The dress was the colour of red wine held up to light.
His stylist had sent three options. He had looked at them for less than a minute and pointed at this one without explanation. She had put it on in front of the mirror in her room and understood immediately that he had good instincts which was either useful or inconvenient. She had not decided which yet.
In the car he was already reviewing something on his phone. He put it away when she got in.
“There will be approximately forty people tonight who matter,” he said. “Thirty of them already know who you are professionally. The other ten will decide tonight whether you are worth knowing. Do not try to impress the second group. They can smell effort.”
“I know how Lagos dinners work,” she said.

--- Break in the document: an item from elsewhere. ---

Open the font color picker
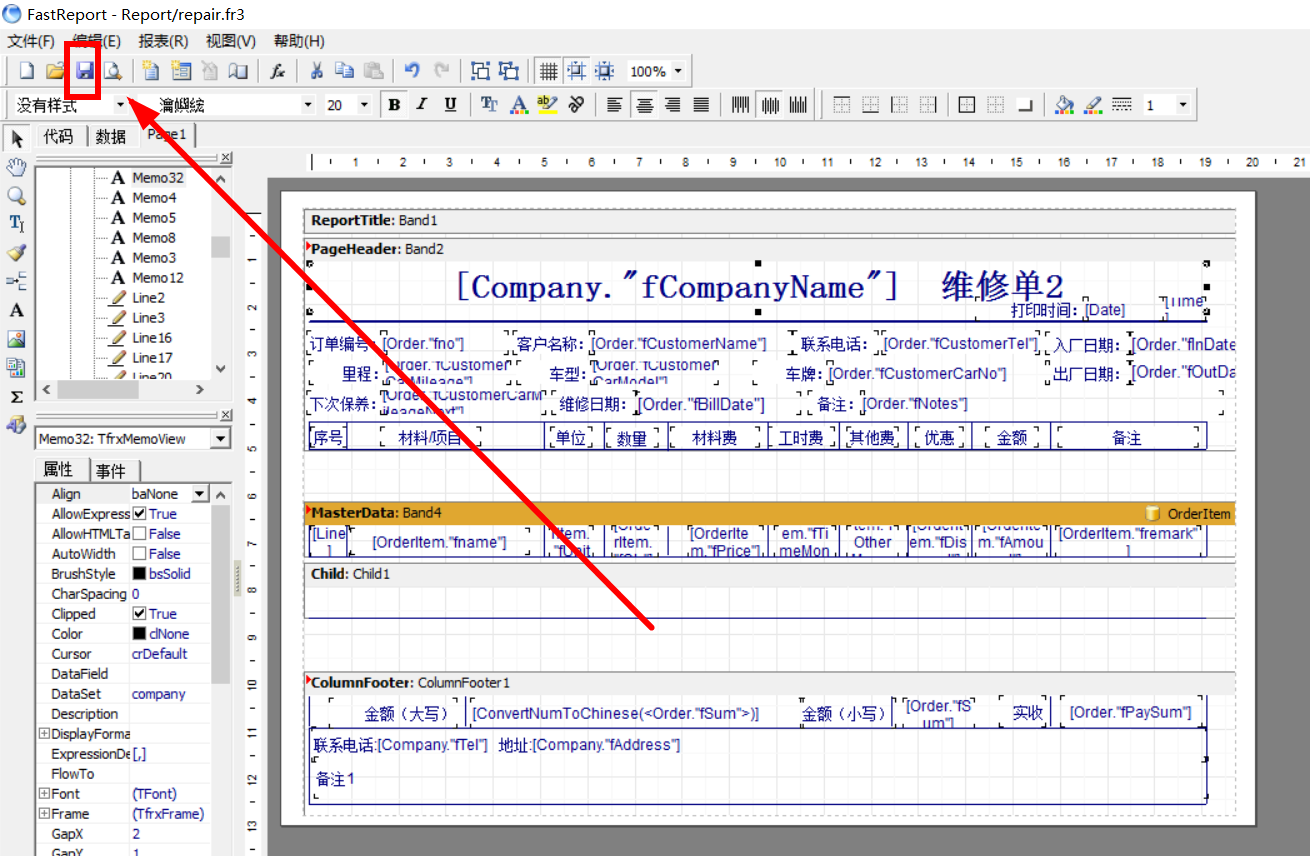Screen dimensions: 1310x856 coord(518,104)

“I know you do,” he said. “I am telling you my read of tonight specifically. Tunde will be there. He will find us within the first twenty minutes. He will be warm and he will be watching everything. Do not perform for him. Just be exactly who you are.”
“And who am I tonight.”
He looked at her. “Adunola Adesanya,” he said. “Who happens to also be Adunola Savage. Someone who did not need this family’s name before she took it and everyone in that room should feel that.”
She looked at him.
“Alright,” she said.
The dinner was on Lagos Island. A house that had been receiving important people for forty years and showed it. They were announced at the entrance and she felt the room shift. That specific social recalibration of people updating their understanding of two people they thought they already knew.

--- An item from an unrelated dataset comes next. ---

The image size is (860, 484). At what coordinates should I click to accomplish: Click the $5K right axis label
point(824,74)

His hand found the small of her back. Warm. Steady. She did not flinch. She had prepared herself for the touch and still it was more natural than she expected.
They moved through the room well.
Better than well.
She understood his rhythm within the first ten minutes and he understood hers. When she wanted to hold a conversation longer he gave her space. When she wanted to move on he felt it and provided the graceful exit. They did not need to signal each other. They simply moved and the other responded and the room saw two people completely comfortable in each other’s presence.
Then she saw Yetunde.
Across the room. Gold dress. Beside a man Adunola did not know. Laughing at something he had said. The kind of laugh that was real. Not the dinner party version.
Adunola kept her champagne glass level.
Her smile did not move.
But something in her chest did something sharp and fast and she could not stop it.
Kola’s hand at her back pressed once. The smallest possible pressure. A single degree more than it had been a moment before.
She breathed.
She did not look at Yetunde again.
The evening continued.
Tunde Adesanya found them at the eighteen minute mark.
He was exactly as Kola had described. Warm handshake. Good suit. Eyes that were doing a different job from his mouth.
“So this is the Savage girl,” he said, smiling at Adunola. “Your father will be so pleased Kola.”
“He is,” Kola said.
“We should arrange a visit soon. While he is still well enough to enjoy it.”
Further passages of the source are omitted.